I've been toying with the idea of starting an RP based loosely off a story I've been writing in the Original Works section... with a twist. The basic premise behind it is a game revolving around a rogue Inquisitor and his band of conscripted followers. I am thinking of aiming for a slightly satirical (within reason) kind of game that can be enjoyed without being too rigid as far as adherence to mainstream fluff, etc. 

I'm wondering if anyone would be interested in something like this. A sort of "A-Team in space meets MST3K" kind of thing. I've put a poll up but I would ask that if you vote, please also comment so I know who you are. Thanks a bunch!


----------



## Anilar (Aug 12, 2011)

Maybe a link to some of those stories could be useful to make one determine if it has potential.

And maybe a few more details.
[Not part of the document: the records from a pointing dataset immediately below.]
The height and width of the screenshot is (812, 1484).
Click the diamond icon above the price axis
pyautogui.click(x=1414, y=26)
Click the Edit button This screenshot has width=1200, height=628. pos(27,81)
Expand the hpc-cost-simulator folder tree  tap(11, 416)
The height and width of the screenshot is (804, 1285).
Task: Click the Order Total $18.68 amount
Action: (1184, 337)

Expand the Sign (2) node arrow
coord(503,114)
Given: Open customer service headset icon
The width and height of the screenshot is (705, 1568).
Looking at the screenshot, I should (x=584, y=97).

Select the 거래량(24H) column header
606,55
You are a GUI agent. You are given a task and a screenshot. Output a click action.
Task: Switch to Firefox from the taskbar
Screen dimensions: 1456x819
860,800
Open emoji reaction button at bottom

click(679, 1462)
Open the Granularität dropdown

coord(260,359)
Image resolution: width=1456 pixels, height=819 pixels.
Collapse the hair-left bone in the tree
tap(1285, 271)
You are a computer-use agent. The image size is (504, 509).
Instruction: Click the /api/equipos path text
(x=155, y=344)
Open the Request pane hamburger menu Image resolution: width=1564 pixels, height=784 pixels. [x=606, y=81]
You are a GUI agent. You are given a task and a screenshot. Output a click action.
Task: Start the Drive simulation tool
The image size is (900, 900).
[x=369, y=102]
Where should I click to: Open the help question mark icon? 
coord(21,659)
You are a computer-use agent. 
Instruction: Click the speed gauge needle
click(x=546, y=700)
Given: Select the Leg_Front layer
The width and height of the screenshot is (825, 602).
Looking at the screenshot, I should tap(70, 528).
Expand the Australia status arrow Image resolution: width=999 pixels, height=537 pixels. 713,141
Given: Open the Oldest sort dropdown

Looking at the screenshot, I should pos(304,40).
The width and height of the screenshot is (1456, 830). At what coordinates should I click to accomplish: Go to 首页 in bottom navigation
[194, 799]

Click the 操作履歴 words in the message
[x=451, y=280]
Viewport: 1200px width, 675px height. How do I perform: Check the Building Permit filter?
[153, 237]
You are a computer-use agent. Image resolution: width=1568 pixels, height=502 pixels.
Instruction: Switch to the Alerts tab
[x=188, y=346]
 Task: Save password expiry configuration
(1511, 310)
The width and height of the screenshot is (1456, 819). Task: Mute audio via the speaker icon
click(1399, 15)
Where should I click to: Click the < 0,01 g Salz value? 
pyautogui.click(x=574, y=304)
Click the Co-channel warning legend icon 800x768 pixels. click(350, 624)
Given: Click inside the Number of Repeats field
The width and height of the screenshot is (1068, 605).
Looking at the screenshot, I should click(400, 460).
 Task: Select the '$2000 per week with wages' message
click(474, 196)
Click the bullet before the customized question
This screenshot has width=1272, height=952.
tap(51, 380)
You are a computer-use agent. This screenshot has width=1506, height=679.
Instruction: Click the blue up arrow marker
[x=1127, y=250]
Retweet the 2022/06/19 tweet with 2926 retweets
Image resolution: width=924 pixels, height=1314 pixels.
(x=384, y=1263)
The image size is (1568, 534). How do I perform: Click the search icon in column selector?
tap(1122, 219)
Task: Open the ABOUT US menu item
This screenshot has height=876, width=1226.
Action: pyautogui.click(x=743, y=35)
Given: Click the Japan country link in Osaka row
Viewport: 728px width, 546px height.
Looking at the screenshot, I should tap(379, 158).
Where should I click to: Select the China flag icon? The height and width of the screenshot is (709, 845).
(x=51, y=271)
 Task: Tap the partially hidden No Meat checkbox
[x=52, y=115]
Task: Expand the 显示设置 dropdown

You are saying rogue inquisitor, but are we talking someone that still fights or at least seem to fight chaos. Is he rogue like hunted by his order or rogue because his methods are very unorthodox. Things like that.


----------



## jonileth (Feb 1, 2012)

Hmm, good point, glad you said something. As for the story in question, it is based roughly on this story that I've completed, and this story that I've not gotten around to finishing.

As far as 'rogue' is concerned, he is very much inclined toward defending the Imperium, but he tends to enlist pretty much anyone that will sign on and fight for him (maybe not so much for the Imperium's sake as a whole but for the Inquisitor). I liken it to the A-Team because I want to see people use different races and even different SM chapters for their strengths as well as their weaknesses. And the satire part is simply because I think a little humor in roleplaying can often make things both memorable and interesting.

Better?


----------



## Lord Ramo (Apr 12, 2009)

I think its a fairly good idea if executed correctly.


----------



## jonileth (Feb 1, 2012)

I'm aiming to try to make it a fun game if there's enough interest. I have a general idea in mind, and I've run enough roleplaying games both tabletop and online to have some measure of experience doing it. But again, if people don't like the idea, it isn't worth wasting the forum member's time with a 'GNDN' thread.


----------